> **Exercise description**
Every entry must be transcribed exactly. Pictures are not part of the copy.
[[ Provided records, beginning ]]
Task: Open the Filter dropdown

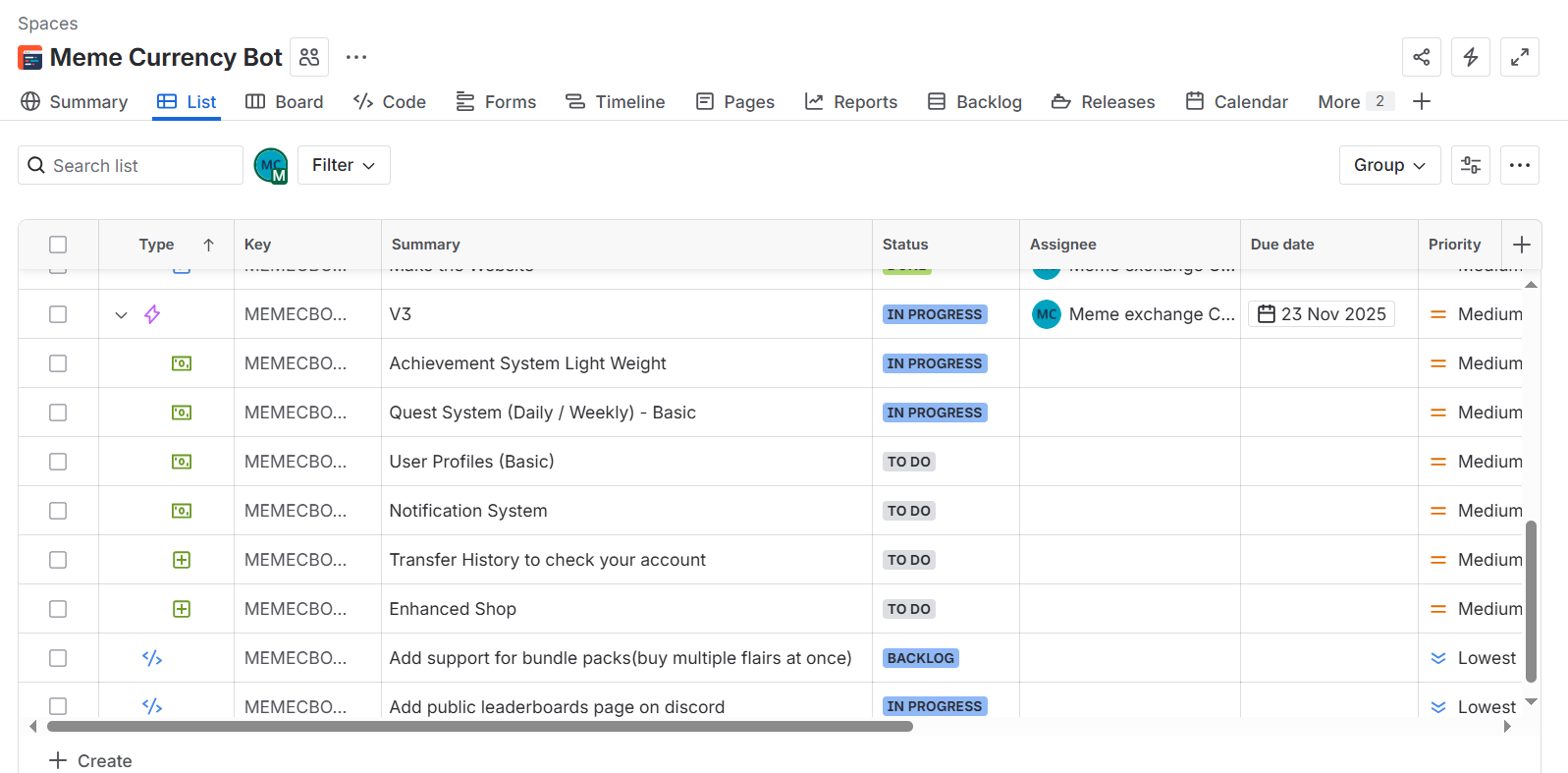Action: click(x=344, y=165)
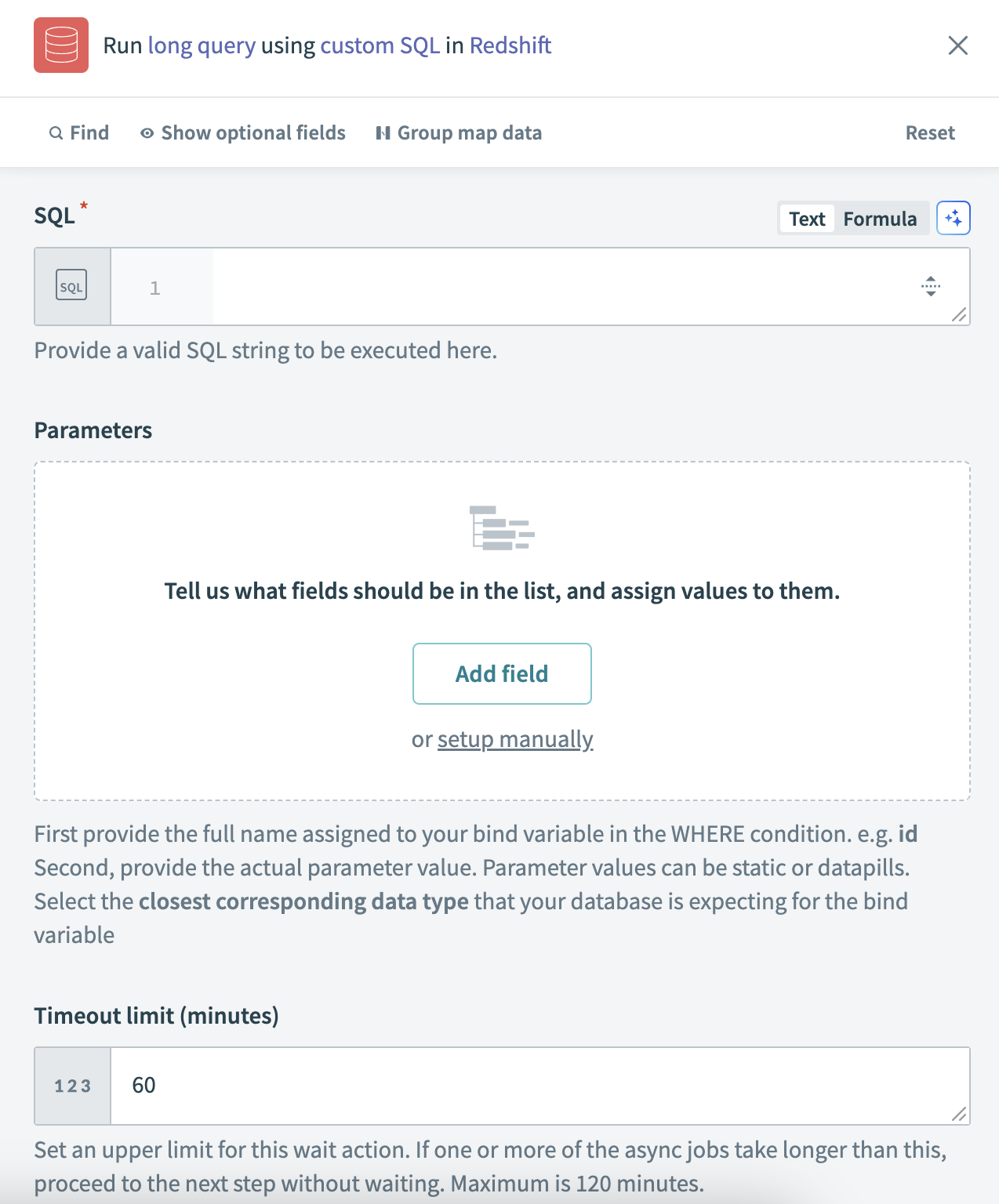
Task: Click Reset to clear the form
Action: [x=930, y=132]
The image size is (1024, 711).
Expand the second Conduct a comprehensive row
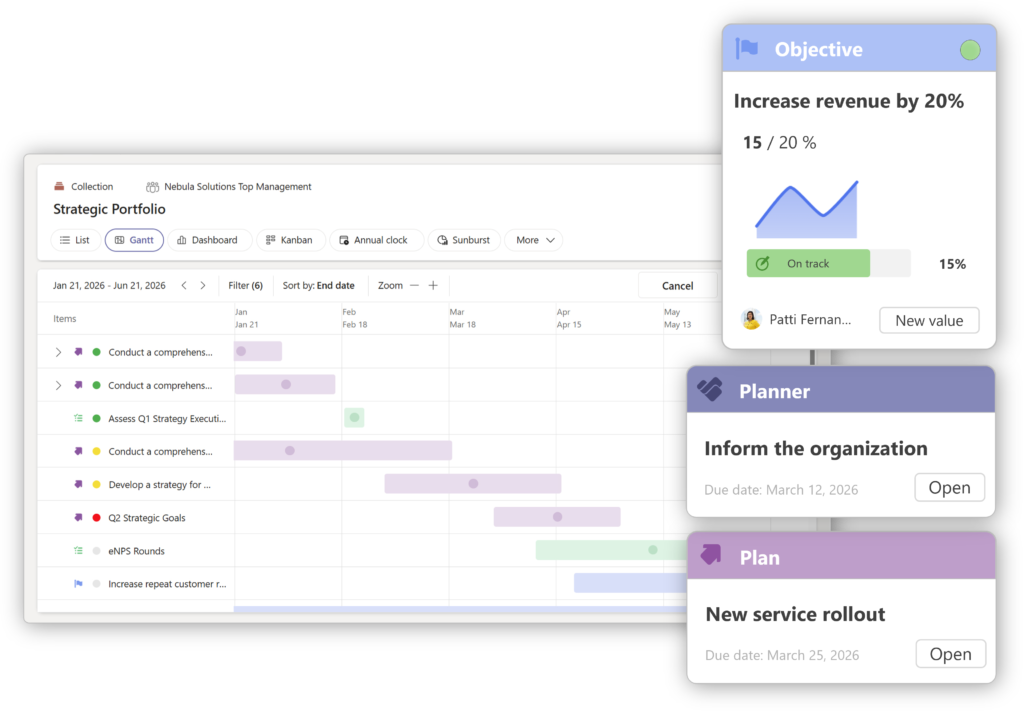58,385
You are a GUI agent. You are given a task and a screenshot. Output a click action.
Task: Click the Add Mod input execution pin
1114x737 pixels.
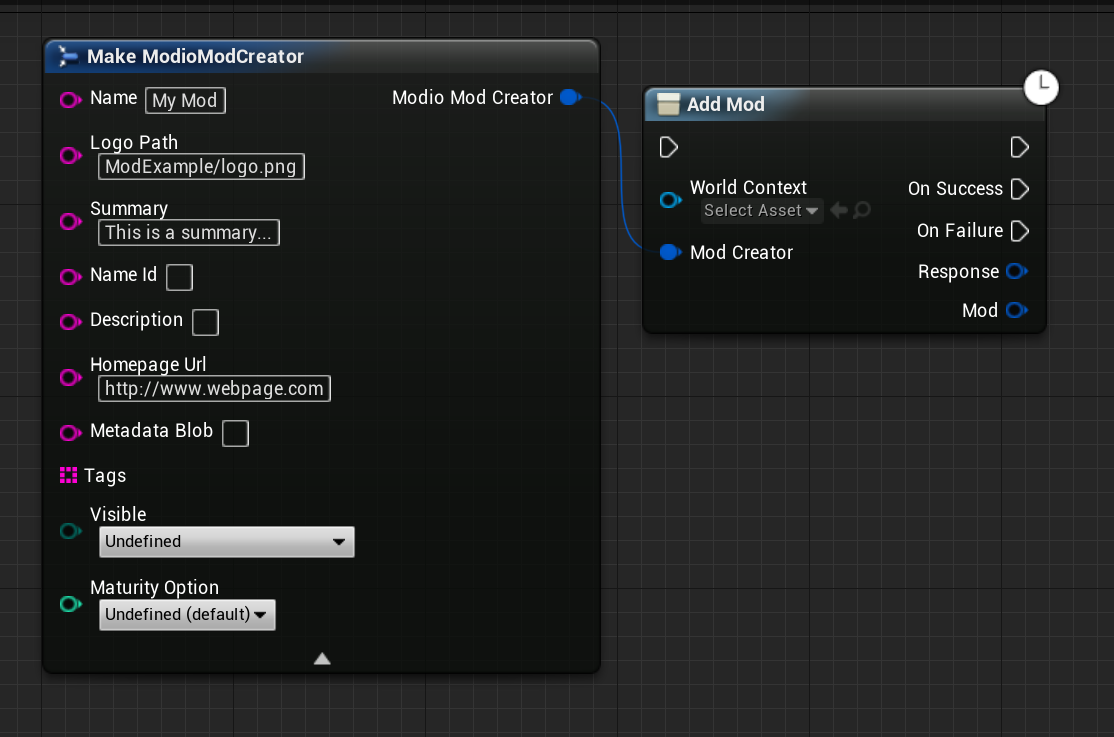tap(669, 148)
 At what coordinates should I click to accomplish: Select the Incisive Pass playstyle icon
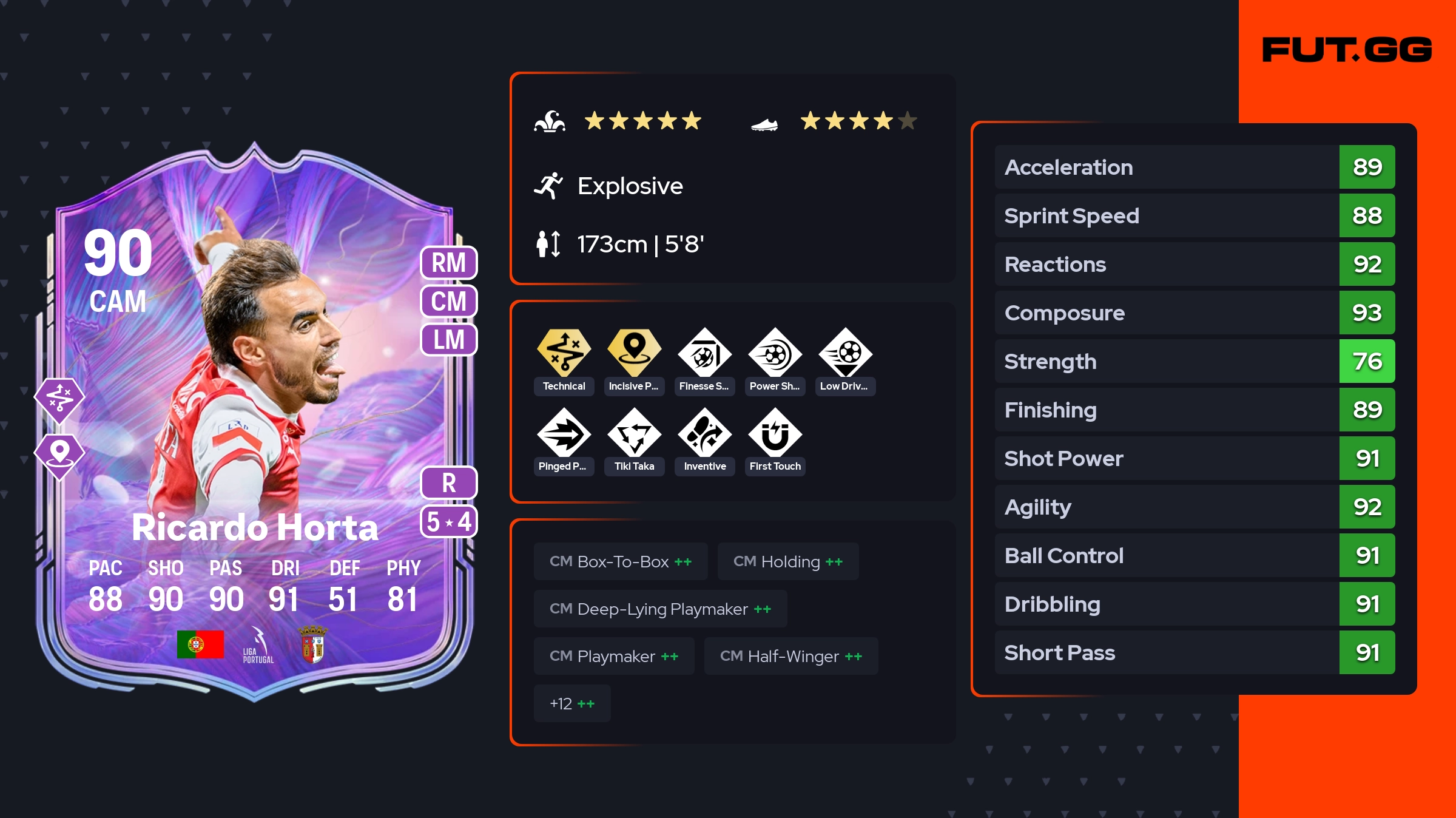(x=634, y=353)
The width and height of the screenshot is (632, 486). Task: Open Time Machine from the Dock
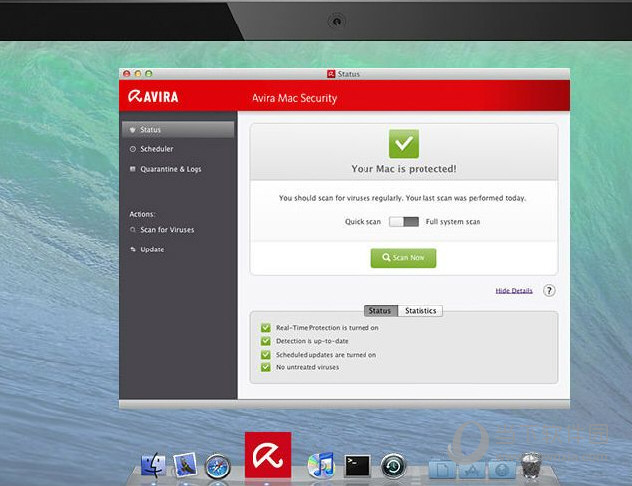(x=396, y=466)
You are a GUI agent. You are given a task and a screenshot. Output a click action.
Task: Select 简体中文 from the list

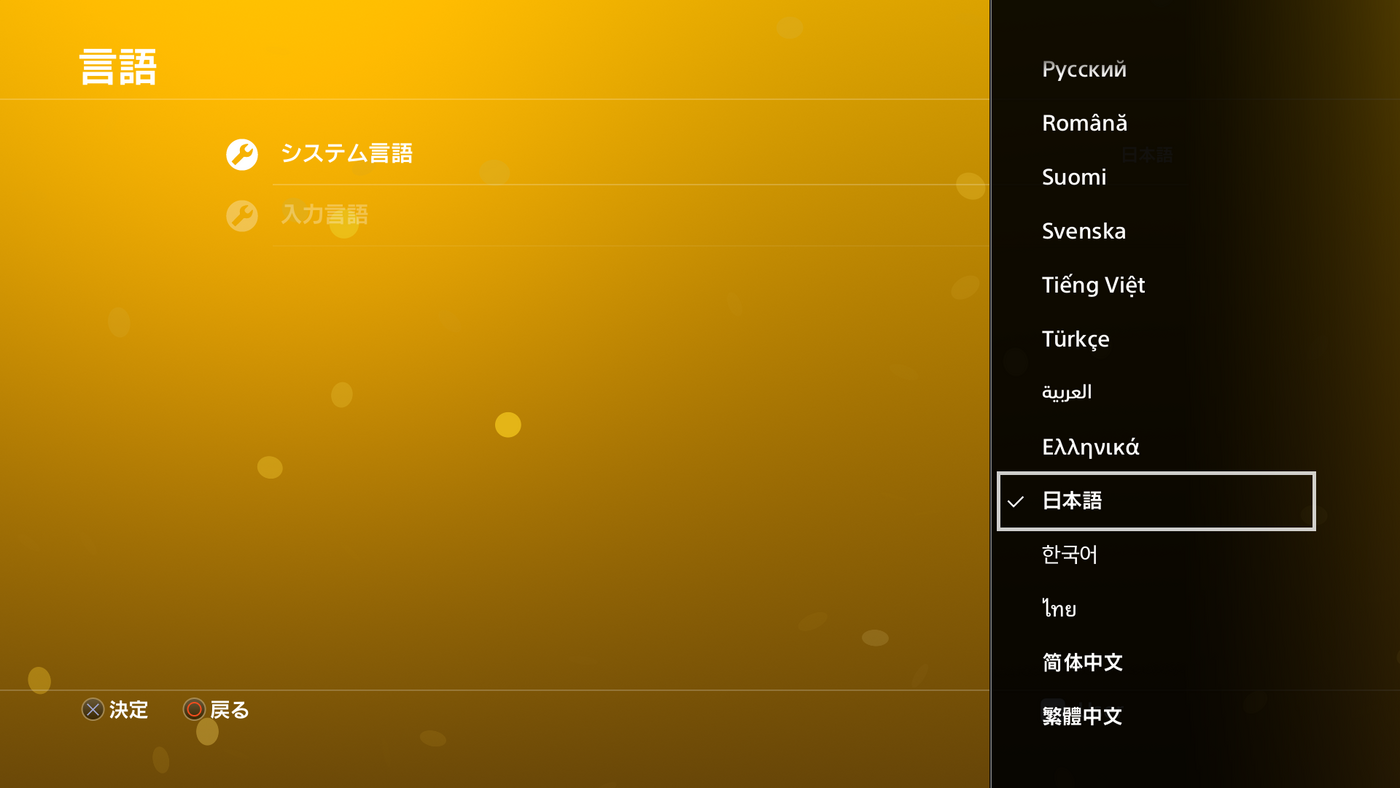tap(1082, 663)
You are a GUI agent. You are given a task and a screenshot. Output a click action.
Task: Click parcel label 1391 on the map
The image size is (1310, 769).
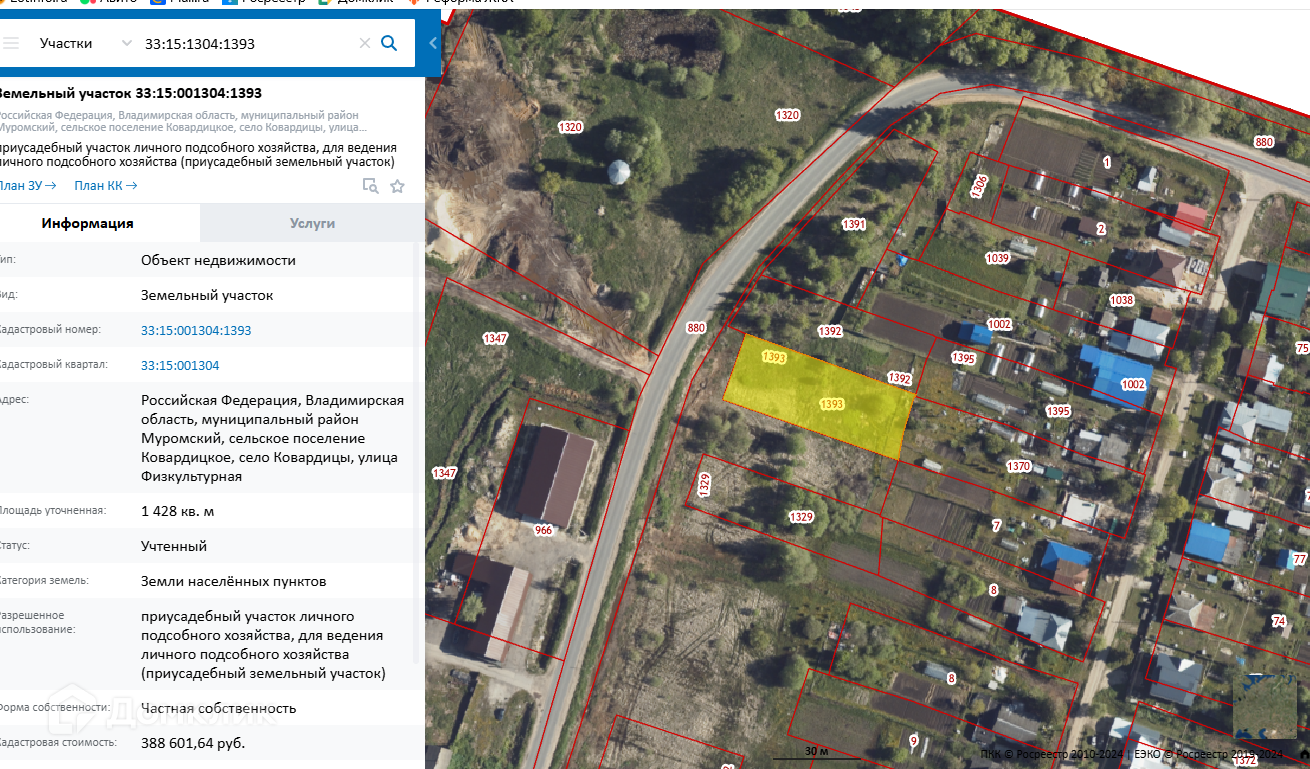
[[ Provided records, end ]]
> **Reply**
Task: Open the Filter dropdown

Action: click(x=344, y=165)
Task: Click Reset to clear the form
Action: [x=930, y=132]
The image size is (1024, 711).
Expand the second Conduct a comprehensive row
58,385
You are a GUI agent. You are given a task and a screenshot. Output a click action.
Task: Click the Add Mod input execution pin
1114x737 pixels.
tap(669, 148)
 At what coordinates should I click to accomplish: Select the Incisive Pass playstyle icon
(x=634, y=353)
The width and height of the screenshot is (632, 486). Task: Open Time Machine from the Dock
(x=396, y=466)
You are a GUI agent. You are given a task and a screenshot. Output a click action.
Task: Select 简体中文 from the list

tap(1082, 663)
You are a GUI agent. You are given a task and a screenshot. Output a click action.
Task: Click parcel label 1391 on the map
The image size is (1310, 769).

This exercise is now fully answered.